Turner was editor of Arkham House and, later, founder and editor of Golden Gryphon Press. He was also the only man on earth I would deliberately keep on the phone as many hours as I possibly could. I really enjoyed his conversation and the way he thought.
One day, Jim called and began, in his customary fashion by saying, all in a rush (he was always conscious of times winged chariot in the years that I knew him), "Listen, Swanwick, I don't have time for any of your nonsense. I just need an answer to one question and that's all."
"Hi, Jim," I said. "I just finished writing a zombie story."
"Yeah, yeah, that's nice. The reason I called --"
"It has a really good title, Jim."
"Good for it. What I want to know is --"
"Don't you want to know what the title is, Jim?"
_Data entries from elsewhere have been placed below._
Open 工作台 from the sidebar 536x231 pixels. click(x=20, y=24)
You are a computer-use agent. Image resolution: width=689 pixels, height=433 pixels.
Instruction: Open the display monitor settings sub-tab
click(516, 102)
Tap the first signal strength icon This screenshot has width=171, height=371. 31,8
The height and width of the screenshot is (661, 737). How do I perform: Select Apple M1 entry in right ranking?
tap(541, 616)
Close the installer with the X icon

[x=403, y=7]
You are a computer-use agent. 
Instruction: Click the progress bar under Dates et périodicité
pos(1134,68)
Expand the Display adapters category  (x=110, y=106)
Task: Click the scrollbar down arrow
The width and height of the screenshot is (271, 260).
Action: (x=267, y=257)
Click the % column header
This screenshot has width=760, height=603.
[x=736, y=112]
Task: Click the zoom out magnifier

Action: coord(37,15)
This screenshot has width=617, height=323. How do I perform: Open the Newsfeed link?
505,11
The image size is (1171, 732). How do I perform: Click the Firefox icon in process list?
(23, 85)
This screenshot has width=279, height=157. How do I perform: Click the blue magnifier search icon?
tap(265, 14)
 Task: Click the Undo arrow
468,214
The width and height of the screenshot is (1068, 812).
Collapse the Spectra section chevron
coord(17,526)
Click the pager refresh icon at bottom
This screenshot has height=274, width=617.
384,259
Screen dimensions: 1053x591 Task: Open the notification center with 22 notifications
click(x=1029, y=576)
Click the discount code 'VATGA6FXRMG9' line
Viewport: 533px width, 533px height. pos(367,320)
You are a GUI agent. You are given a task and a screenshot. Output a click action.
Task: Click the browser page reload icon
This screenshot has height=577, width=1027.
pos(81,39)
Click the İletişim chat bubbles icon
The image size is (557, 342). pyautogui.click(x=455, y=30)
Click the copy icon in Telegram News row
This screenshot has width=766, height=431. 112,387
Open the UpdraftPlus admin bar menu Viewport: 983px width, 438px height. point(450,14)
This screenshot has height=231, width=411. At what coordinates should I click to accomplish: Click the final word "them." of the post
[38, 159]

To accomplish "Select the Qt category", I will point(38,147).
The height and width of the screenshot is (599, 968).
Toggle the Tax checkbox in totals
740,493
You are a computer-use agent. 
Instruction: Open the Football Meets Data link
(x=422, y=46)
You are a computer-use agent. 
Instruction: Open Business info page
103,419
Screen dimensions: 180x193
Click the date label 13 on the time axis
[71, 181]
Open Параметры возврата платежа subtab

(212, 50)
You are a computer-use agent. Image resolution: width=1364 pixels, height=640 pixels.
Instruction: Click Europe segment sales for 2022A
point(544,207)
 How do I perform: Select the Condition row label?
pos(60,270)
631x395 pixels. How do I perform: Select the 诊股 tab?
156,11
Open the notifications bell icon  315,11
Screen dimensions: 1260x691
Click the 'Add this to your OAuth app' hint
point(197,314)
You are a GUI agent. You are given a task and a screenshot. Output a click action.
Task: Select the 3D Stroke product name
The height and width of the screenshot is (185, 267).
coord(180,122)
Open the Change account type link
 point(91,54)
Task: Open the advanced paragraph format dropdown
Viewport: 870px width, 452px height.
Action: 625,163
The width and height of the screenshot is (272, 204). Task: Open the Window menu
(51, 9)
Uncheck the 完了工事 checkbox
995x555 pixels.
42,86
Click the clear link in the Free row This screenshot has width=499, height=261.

"Oh, all right! What is it?"
"I called it 'The Dead.'"
There was a stunned silence. Then, "You cannot give the title of the single most famous story in the English language to a zombie story!"
"Well, it was really good zombie story, Jim."
Ah, me. I miss that guy. Jim was a guy who held literature in the highest esteem and gave his life to its furtherance. As did the other Jim, the guy who wrote the collection that's a hundred years old today. Tonight I'll raise a glass to the both of them.